======== DOCUMENT PASSAGE ========

This document describes how ``FSDP`` works, including subtle behaviors that can change performance significantly.
See :doc:`this page <fsdp>` for python docstrings.
Overview
---------
Recent work by `Microsoft <https://arxiv.org/abs/1910.02054>`__ and
`Google <https://arxiv.org/abs/2004.13336>`__ has shown that data
parallel training can be made significantly more efficient by sharding
the model parameters and optimizer state across data parallel workers.
These ideas are encapsulated in the new ``FullyShardedDataParallel``_
(FSDP) wrapper, which is a drop-in replacement for the PyTorch
``DistributedDataParallel`` (DDP) wrapper.
Compared to PyTorch ``DistributedDataParallel``:
* FSDP shards parameters (FP16 + FP32) and optimizer state across data parallel GPUs
* FSDP with ``reshard_after_forward=False`` has the same communication cost as PyTorch DDP and is similar to ZeRO-2
* FSDP with ``reshard_after_forward=True`` increases total communication by 50% and is similar to ZeRO-3:
* all-gather parameters at start of forward pass and start of backward pass
* reduce-scatter grads at end of the backward pass
* In practice, FSDP is faster than DDP because the optimizer step is sharded, and the extra communication can be overlapped with the forward pass.
* FSDP enables training 13B parameter models on 8 GPUs and 175B parameter models on 128 GPUs. When using the ``cpu_offload=True`` option, it's possible to train 1T parameter models on 256 GPUs.
General usage notes
--------------------
- For best memory efficiency use ``auto_wrap`` to wrap each layer in your network with ``FSDP`` and set ``reshard_after_forward=True``
- For best training speed set ``reshard_after_forward=False`` (wrapping each layer is not required, but will improve speed further)

======== RECORDS FOR THIS EXERCISE ========

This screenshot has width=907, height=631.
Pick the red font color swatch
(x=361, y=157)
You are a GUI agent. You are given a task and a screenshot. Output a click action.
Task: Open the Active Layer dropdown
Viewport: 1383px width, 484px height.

========

EXERCISE REQUIREMENTS —
A: Retype the FSDP overview from "Compared to PyTorch" up to and including "on 256 GPUs.".
B: Pick out every line of the records that contains the string "width", matching case exactly.
The FSDP overview and the records are unrelated.

SOLUTION SET —
A:
Compared to PyTorch ``DistributedDataParallel``:
* FSDP shards parameters (FP16 + FP32) and optimizer state across data parallel GPUs
* FSDP with ``reshard_after_forward=False`` has the same communication cost as PyTorch DDP and is similar to ZeRO-2
* FSDP with ``reshard_after_forward=True`` increases total communication by 50% and is similar to ZeRO-3:
* all-gather parameters at start of forward pass and start of backward pass
* reduce-scatter grads at end of the backward pass
* In practice, FSDP is faster than DDP because the optimizer step is sharded, and the extra communication can be overlapped with the forward pass.
* FSDP enables training 13B parameter models on 8 GPUs and 175B parameter models on 128 GPUs. When using the ``cpu_offload=True`` option, it's possible to train 1T parameter models on 256 GPUs.

B:
This screenshot has width=907, height=631.
Viewport: 1383px width, 484px height.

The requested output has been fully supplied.